The Sun Technical Bulletin (Dec. 1988) includes the following report:

	Reference Number: 1008635
	Release: 3.2, 3.4, 3.5
	Synopsis: possible cache problem on 3/280

	Description:
	        Possible cache problems on 3/200 machines seem to cause
	        abnormal behaviour when the system is required to `page'
	        heavily.  The presence of an `ie1' card also seems to
	        contribute significantly to the occurance [sic] of failure.

Has the trouble been traced?  Was it hardware or software?  Has it been
fixed?  What was the ``abnormal behaviour''?  One application that pages
energetically sees a block of 16 bytes on a 0 mod 16 boundary cleared to
zero.  It is unpredictable by time, and location in the data space.  The
machine has an ie1 (all our 3/280s have an ie1).   16 bytes on a 16 byte
boundary sounds remarkably like a cache line to me.  Could the trouble be
a missing vac_*flush?  The program does not fail on a 3/50.

ks@ee.ecn.purdue.edu (Kirk Smith) (05/11/89)

In article <swordfish.610223134@minster.york.ac.uk> forsyth@minster.york.ac.uk writes:
>	Synopsis: possible cache problem on 3/280
>...
>Has the trouble been traced?  Was it hardware or software?

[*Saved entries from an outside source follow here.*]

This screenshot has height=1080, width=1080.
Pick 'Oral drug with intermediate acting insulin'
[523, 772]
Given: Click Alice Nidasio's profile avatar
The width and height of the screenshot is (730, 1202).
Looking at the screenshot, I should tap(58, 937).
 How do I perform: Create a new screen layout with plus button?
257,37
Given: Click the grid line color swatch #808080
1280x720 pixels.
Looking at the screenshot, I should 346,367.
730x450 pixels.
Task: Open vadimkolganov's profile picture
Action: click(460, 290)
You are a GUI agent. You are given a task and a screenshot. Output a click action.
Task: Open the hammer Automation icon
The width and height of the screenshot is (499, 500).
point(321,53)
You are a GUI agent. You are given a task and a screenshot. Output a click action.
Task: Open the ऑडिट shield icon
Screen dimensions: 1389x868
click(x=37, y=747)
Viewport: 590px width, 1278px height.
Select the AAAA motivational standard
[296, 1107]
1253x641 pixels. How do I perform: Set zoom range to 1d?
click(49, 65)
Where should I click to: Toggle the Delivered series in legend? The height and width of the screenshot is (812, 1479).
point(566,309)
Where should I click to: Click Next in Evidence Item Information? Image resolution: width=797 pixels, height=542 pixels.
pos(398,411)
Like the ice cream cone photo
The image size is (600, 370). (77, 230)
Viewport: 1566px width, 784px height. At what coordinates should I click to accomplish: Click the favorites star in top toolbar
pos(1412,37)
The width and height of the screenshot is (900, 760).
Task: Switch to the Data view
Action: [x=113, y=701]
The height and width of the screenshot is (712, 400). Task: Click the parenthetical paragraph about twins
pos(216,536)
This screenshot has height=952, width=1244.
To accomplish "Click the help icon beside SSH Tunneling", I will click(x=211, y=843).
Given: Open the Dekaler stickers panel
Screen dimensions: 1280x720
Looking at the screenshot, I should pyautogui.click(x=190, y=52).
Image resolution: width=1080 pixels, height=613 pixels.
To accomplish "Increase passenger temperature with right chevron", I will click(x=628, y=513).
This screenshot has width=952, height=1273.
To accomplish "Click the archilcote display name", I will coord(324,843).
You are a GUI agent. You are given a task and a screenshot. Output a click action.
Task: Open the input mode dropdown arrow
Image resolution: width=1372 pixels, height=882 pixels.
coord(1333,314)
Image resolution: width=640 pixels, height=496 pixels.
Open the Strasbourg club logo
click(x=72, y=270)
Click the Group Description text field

I filed the initial bug report.  It took a while to isolate it, but Sun
discovered that it was due to code in IP forwarding that would use bcopy
improperly.  The kernel attempted to use the bcopy "hardware", which will
not work if the addresses overlap.  In fact, it will trash the cache if
the source and destination overlap. Sun provided a fix for SunOS3.X that
included a modified ip_something.o and a new movc.o that had a check in
bcopy for this improper calling condition, and would panic rather than
trash the cache.  It is fixed in SunOS4.0.

					Kirk Smith
					Purdue EE